Jason Saab takes a sip of water and spits it right back out. Tom Trbojevic doesn't drink. Throat too tight. Fun fact: my driver has been waiting in the parking lot for an hour. He's sent me 14 messages. See you tomorrow! Up next: 'Extreme Reading: The Terms and Conditions.' 4-hour special.
Matchday 7 — vs Toronto Border-Patrol
110-86 (W)
Michael Jordan launches onto the floor! The crowd roars for this undisputed superstar!
Jason Saab with another finger roll! You can't stop this man!
Kobe Bryant with the huge defensive stop in transition! This undisputed superstar says no!
Jason Saab with the give-and-go! Teamwork from charging the defensive line together!
Kobe Bryant shoots into the right spacing! That dawg mentality and elite court awareness!
Halftime. Jason Saab is holding his ribs walking toward the tunnel. Fun fact: Jason Saab got rejected at a casting for a deodorant commercial. The irony. Here we go. Tactical adjustments have been made.
Tom Trbojevic floats one in from downtown! Delicate as a rugby league player with their league jersey!
A cathedral silence as LeBron James, this colossus, is introduced! Goosebumps!
LeBron James, this franchise cornerstone, picks up the fallen teammate! Pure God-given talent beyond the stats!
Michael Jordan, this titan, sets the tone with silky smooth technique! Leader!
This global icon Michael Jordan wraps up a sensational performance! Victory is sweet!
Tom Trbojevic grabs the PA announcer's mic and shouts Michael Jordan's name. The announcer chases him. Tonight my colleague told me I smell like stress. I told him it was my cologne. Thanks everyone! Up next: 'Ice Road Truckers: Uber Eats Delivery on a Rainy Night.'
Matchday 8 — vs Minnesota Ice-Wall
107-110 (L)
LeBron James looks dialed in from the start! An off-the-charts basketball IQ preparation showing!
Michael Jordan pulls up and drills a hook shot! Can't teach that!
Jason Saab reacts too late to rotate! Hot head on the help side!
Kobe Bryant dribbles the leather into the front rim! That's frustrating for this first-ballot legend!
Michael Jordan pulls up and scores! The comeback is on! This generational talent believing!
Break. Tom Trbojevic's socks are soaking wet — quick change on the spot. The staff told me Tom Trbojevic sings in the shower. Badly. Very badly. The players jog toward the court. The air is electric.
Tom Trbojevic fails to box out! Lost the position, back to rugby league player school!

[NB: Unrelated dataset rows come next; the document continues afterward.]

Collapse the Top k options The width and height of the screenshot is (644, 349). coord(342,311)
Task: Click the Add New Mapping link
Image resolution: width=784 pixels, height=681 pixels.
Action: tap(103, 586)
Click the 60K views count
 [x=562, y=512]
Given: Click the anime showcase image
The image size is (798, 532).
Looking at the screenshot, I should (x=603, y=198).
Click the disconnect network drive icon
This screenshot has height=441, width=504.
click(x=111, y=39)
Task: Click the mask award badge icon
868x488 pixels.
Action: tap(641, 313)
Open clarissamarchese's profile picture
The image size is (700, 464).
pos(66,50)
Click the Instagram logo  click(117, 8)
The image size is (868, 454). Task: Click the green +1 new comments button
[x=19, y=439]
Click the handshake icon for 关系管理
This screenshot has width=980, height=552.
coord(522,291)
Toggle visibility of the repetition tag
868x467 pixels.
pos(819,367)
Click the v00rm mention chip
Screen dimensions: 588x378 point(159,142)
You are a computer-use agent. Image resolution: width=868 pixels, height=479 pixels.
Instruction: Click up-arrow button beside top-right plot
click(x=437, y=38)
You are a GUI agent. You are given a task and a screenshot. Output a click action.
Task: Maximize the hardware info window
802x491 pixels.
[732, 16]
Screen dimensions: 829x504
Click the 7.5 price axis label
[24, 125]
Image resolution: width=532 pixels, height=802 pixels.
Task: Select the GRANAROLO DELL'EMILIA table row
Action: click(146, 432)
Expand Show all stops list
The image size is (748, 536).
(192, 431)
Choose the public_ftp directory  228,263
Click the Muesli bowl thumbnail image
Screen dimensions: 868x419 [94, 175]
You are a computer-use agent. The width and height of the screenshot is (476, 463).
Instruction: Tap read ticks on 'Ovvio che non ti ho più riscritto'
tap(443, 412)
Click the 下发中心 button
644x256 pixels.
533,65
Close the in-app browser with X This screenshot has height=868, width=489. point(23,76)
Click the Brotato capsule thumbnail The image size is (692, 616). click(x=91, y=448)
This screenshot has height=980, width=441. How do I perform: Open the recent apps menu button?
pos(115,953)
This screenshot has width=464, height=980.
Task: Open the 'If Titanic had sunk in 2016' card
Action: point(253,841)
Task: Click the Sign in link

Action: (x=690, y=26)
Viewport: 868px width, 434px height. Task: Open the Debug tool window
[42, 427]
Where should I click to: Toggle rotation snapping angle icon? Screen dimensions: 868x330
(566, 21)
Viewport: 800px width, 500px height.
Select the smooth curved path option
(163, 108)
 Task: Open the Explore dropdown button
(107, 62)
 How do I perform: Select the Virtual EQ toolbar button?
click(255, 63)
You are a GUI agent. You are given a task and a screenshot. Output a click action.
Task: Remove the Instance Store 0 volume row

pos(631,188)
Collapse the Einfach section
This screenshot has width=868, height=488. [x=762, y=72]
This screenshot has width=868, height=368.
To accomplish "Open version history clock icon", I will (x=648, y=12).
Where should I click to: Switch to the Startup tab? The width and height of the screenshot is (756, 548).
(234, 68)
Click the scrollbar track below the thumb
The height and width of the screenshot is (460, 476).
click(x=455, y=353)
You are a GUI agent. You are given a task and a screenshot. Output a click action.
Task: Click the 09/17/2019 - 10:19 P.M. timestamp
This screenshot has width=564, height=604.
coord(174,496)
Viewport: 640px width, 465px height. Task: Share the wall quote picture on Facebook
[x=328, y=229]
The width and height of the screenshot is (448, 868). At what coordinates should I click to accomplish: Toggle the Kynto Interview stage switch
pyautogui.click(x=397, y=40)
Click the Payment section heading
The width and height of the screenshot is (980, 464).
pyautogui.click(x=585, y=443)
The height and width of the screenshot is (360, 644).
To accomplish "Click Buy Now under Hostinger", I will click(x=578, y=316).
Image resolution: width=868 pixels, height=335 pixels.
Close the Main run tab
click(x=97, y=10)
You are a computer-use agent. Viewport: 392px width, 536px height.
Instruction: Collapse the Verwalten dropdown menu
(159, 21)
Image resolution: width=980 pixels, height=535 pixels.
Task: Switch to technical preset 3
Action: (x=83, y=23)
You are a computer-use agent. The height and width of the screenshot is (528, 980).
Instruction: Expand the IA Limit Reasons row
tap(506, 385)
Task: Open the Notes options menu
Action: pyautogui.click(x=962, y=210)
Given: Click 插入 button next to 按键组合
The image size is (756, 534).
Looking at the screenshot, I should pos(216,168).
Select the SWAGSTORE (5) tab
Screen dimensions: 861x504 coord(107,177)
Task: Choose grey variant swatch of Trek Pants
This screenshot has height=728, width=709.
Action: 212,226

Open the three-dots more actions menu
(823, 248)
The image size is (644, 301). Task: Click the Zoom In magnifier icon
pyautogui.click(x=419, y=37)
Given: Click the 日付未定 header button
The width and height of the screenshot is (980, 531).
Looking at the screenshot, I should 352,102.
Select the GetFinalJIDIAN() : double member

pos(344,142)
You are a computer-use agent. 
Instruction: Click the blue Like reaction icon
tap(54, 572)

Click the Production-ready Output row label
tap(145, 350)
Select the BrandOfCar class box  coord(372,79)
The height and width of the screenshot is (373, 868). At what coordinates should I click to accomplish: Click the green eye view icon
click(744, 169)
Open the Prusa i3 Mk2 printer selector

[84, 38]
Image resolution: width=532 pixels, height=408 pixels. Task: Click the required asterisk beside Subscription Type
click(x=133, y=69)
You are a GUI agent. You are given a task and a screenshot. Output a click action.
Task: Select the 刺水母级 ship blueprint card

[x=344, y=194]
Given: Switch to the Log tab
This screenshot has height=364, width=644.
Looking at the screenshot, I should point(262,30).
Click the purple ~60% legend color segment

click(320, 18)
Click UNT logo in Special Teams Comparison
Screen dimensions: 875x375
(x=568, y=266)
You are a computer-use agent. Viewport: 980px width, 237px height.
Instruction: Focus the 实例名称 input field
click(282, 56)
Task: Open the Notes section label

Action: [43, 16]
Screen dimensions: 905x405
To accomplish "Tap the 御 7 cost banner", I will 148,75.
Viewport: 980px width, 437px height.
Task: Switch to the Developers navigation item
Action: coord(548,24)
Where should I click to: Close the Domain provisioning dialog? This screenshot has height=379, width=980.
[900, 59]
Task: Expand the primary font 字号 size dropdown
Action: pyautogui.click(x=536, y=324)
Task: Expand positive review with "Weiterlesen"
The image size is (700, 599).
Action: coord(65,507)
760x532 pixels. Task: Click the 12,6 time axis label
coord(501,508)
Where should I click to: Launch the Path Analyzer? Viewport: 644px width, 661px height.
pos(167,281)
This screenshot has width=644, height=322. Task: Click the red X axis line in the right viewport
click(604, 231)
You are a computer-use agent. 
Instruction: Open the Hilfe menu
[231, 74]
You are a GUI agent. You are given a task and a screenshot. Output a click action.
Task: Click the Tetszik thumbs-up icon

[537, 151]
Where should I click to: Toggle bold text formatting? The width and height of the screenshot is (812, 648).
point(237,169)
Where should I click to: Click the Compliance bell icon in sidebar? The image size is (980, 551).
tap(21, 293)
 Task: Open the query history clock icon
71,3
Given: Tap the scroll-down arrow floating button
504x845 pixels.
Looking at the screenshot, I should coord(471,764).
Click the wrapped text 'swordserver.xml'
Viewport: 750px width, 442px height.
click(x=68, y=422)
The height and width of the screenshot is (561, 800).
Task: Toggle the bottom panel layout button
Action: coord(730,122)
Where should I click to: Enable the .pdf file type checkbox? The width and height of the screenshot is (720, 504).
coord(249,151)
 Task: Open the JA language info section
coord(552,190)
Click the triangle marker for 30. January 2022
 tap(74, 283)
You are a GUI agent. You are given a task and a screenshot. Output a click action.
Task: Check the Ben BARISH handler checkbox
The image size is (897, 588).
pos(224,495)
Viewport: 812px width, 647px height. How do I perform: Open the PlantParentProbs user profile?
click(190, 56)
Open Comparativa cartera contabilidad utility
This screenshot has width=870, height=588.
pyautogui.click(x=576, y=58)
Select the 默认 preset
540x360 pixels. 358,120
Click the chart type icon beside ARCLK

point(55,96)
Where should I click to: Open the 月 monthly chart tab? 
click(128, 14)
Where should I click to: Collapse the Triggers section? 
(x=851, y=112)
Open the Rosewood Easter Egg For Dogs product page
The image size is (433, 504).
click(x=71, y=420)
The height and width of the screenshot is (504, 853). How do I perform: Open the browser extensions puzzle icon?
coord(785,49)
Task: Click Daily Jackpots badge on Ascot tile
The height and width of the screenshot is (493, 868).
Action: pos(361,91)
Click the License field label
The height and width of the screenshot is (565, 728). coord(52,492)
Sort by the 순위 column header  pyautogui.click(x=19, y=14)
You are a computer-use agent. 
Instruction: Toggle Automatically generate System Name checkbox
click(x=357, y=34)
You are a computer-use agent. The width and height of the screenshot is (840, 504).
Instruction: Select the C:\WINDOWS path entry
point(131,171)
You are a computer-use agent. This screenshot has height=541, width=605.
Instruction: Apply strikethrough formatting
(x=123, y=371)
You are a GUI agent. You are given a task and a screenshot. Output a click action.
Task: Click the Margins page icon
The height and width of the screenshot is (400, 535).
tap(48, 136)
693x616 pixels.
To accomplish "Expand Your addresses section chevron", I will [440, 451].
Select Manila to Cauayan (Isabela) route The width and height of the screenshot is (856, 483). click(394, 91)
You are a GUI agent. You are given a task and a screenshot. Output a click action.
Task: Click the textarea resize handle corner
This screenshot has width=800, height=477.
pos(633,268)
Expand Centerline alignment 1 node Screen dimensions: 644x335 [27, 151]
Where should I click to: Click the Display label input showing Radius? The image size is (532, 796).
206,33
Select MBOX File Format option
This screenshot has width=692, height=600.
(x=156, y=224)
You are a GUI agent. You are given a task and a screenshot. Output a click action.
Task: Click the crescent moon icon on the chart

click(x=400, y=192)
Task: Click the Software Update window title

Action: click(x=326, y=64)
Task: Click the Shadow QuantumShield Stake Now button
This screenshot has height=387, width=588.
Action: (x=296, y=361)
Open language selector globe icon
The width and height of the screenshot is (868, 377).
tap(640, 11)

This diamond in the rough Jason Saab fouls hard out of frustration! Shaky emotions under pressure showing!
Michael Jordan, this household name, answers every challenge! Pure God-given talent never fading!
Tom Trbojevic fumbles the inbound! Monday morning vibes from this rugby league player!
Tom Trbojevic had the chances but couldn't convert. This guy nobody was talking about left wanting.
Jason Saab walks toward the tunnel without a word. Tom Trbojevic stares at the scoreboard as if it might change. My wife texted me: 'when are you coming home?' I said 'after the game.' That was two hours ago. Good night everyone! Up next: 'Worst Cooks in America: Boiling an Egg Without Breaking It.' Challenge accepted.
Matchday 9 — vs Houston Blast-Off
101-90 (W)
This undisputed superstar LeBron James in the starting lineup! Let's see what this undisputed superstar brings!
Jason Saab, this potential breakout star, absolutely nails an off-balance shot from the left corner! Take a bow!
Michael Jordan plays the passing angle perfectly! Deflection by this basketball god!
LeBron James with the no-look pass! This franchise cornerstone has eyes in the back of the head!
Michael Jordan reads the defense perfectly! An off-the-charts basketball IQ and a sky-high basketball IQ!
Intermission. Tom Trbojevic dumps an entire water bottle over his head. Exclusive: Tom Trbojevic was caught reading a philosophy book on the bench. It was Nietzsche. On to the next chapter. The court is just waiting for the ball.
LeBron James fades away and it's a free throw! This household name proving the doubters wrong!
The arena is electric! This global icon Kobe Bryant thriving in a standing ovation!
Jason Saab runs the play to perfection! Perfection of charging the defensive line!
From their league jersey shifts to the four quarters on the palace of hoops,Tom Trbojevic does it all!
Jason Saab takes the applause! Deserved, for a rugby league player with their league jersey!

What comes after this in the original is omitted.